JF Ptak Science Books Quick Post
Here are a few things I learned from a ten-minute graze through a pamphlet1 describing the conditions and circumstances of the almshouses facilities on Randall's Island (NYC) in 1876. Randall's Island was pretty far removed from the great bustle of Manhattan and Brooklyn in 1876, having plenty of people to keep and incarcerate at a distance somewhat safely removed from polite society as well as the great unwashed. Today the island is mostly a collection of sports facilities, about an equidistant mile from Riker's Island and the Guggenheim, as the crow flies.)

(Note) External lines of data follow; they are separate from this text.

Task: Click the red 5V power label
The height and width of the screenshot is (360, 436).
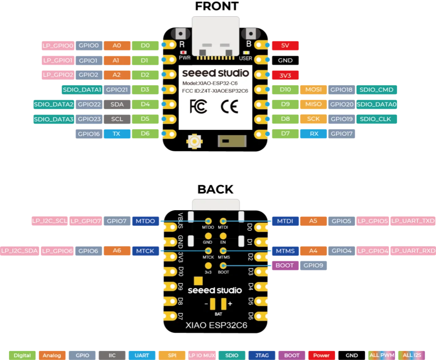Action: [285, 45]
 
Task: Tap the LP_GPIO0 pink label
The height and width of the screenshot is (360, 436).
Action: [58, 45]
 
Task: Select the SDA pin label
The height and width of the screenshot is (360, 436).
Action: [117, 104]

In any event, the bits and pieces that gave some insight into what was going on there are interesting:
- Most of the children sent to this place (a collection of at least 12 buildings) were done so "by choice" by their parents, and most of those parents promised to pay for the fees to keep the child/children. Evidently fewer than 50% actually wound up paying. Most of the parents resorting to this were near or in a state of pauperism, and could not afford to keep their child,
- There were 91 girls, aged 8-14, housed in the “Large Girls' Department” ; they were tended by one paid assistant and up to eight women from the alms-house and work house.
- "Large Boys' Department": no mention of number, but drill master lives with them, plus 3 boys designated as monitors, and six females from the work house.
- "Small Boys' Department": 136 children, tended by 5-6 women, one of whom received wages with five others being paupers or criminals sent from Blackwell's Island. (Blackwell's--now known as Roosevelt Island--was a skinny island about a mile south of Randall's in the East River. It served to host the first Lunatic Asylum for NYC and was also the country's first mental asylum and also housed prisons, from which I assume the "Blackwell's" helpers came.)
- "Infants' Department": 72 children aged 2.5-5, tended by 6 females, 5 from Blackwell's.
- The children on reception were dressed in blue gingham, white linen aprons and slept on straw beds and pillows, with food cooked by steam in six large cauldrons, mostly by inmates from Blackwell's. I saw twice that children were released from this facility in the clothing in which they arrived, though there was no mention of what happened if that clothing was outgrown, as 50% of the children stayed here for about two years.
- Nursery Hospital held 769 between 2 and 16, most between 5-10
- There were 1115 children on Randall's, the near-majority placed there by their parents who promised to pay for care (half did), mostly Irish or “unascertained” ancestry;
- Occupations of fathers “Unascertained”, mechanics, laborers, and 1 professional
- Most had other family members in the same institution or Blackwells
- Female (employed) helpers were mostly 30—40, widowed, and overwhelmingly Irish.
There's a lot more--actually a whole lot more considering the pamphlet's brevity, including a description of schools and trade houses that were supposed to help prepare the kids for life in NYC once they reached the age of sixteen. Overall from my quick reading I was left a little hollow and tired, thinking about all of those kids, crammed together, many of them with continuing illnesses, eating steamed-everything, performing work tasks in stiff gingham, sleeping on straw, and attended by not many people at all, and most of those were convicts or fellow almshouses/poorhouse residents.
Notes:
William P. Letchworth. Extract from the Ninth Annual Report of the State Board of Charities of New York, relating to PAUPER CHILDREN, New York County. Albany, Weeds, Parsons, and Company, 1876. 9x6”, 25pp. Original wrappers. Nice copy. Provenance: Library of Congress, with their surplus/duplicate rubber stamp on front and rear wrapper. Old vertical fold through-and-through. Includes a folding plan: “Diagram of Nursery and Nursery Hospital Buildings belonging to the Children's department of the Almshouse of New York on Randall's Island.”